Background: Although cancer has been known for decades to harbor an insatiable appetite for iron, only recently has the chemistry emerged to exploit this altered state therapeutically, by targeting the expanded cytosolic ‘labile’ iron pool (LIP), of the cancer cell. The state of the art include therapies that react with the LIP to produce cytotoxic radical species (in some cases also releasing drug payloads), and molecules that exacerbate LIP-induced oxidative stress to trigger “ferroptosis”. Effectively implementing LIP targeted therapies in patients will require biomarkers to identify those tumors with the most elevated LIP, and thus most likely to succumb to LIP targeted interventions.

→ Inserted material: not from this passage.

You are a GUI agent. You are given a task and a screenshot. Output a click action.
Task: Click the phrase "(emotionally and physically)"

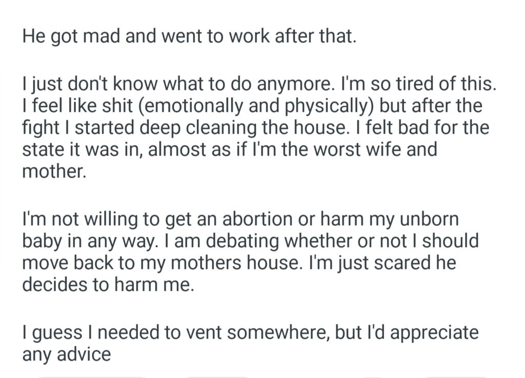point(266,106)
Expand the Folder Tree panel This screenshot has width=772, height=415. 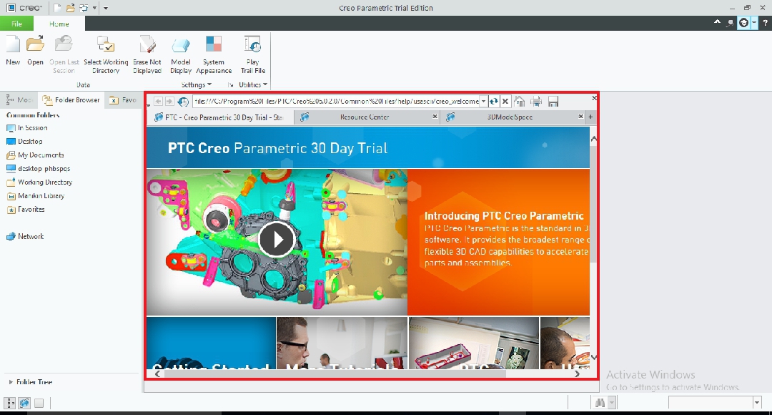click(x=11, y=382)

Toward this goal, we tested herein whether tumor uptake of the novel LIP sensing radiotracer ¹⁸F-TRX aligns with tumor sensitivity to LIP targeted therapies. Methods: ¹⁸F-TRX uptake was assessed in vivo among ten subcutaneous and orthotopic human xenograft models. Glioma and renal cell carcinoma were prioritized as these tumors have the highest relative expression levels of STEAP3, the oxidoreductase that reduces ferric iron to the ferrous oxidation state, in the Cancer Cell Line Encyclopedia. The antitumor effects of the LIP activated prodrug TRX-CBI, which releases the DNA alkylator cyclopropylbenzindoline (CBI), were compared in mice bearing U251 or PC3 xenografts, tumors with high and intermediate levels of ¹⁸F-TRX uptake, respectively. Results: ¹⁸F-TRX showed a wide range of tumor accumulation. An antitumor assessment study showed that the growth of U251 xenografts, the model with the highest ¹⁸F-TRX uptake, was potently inhibited by TRX-CBI. Moreover, the antitumor effects against U251 were significantly greater than those observed for PC3 tumors, consistent with the relative ¹⁸F-TRX determined LIP levels in tumors prior to therapy. Lastly, a dosimetry study showed that the estimated effective human doses for adult males and females were comparable to those of other ¹⁸F-based imaging probes. Conclusion: We report the first evidence that tumor sensitivity to a LIP targeted therapy can be predicted with a molecular imaging tool. More generally, these data bring a new dimension to the nuclear theranostic model by showing a requirement for imaging to quantify in situ the concentration of a metastable bioanalyte toward predicting tumor drug sensitivity.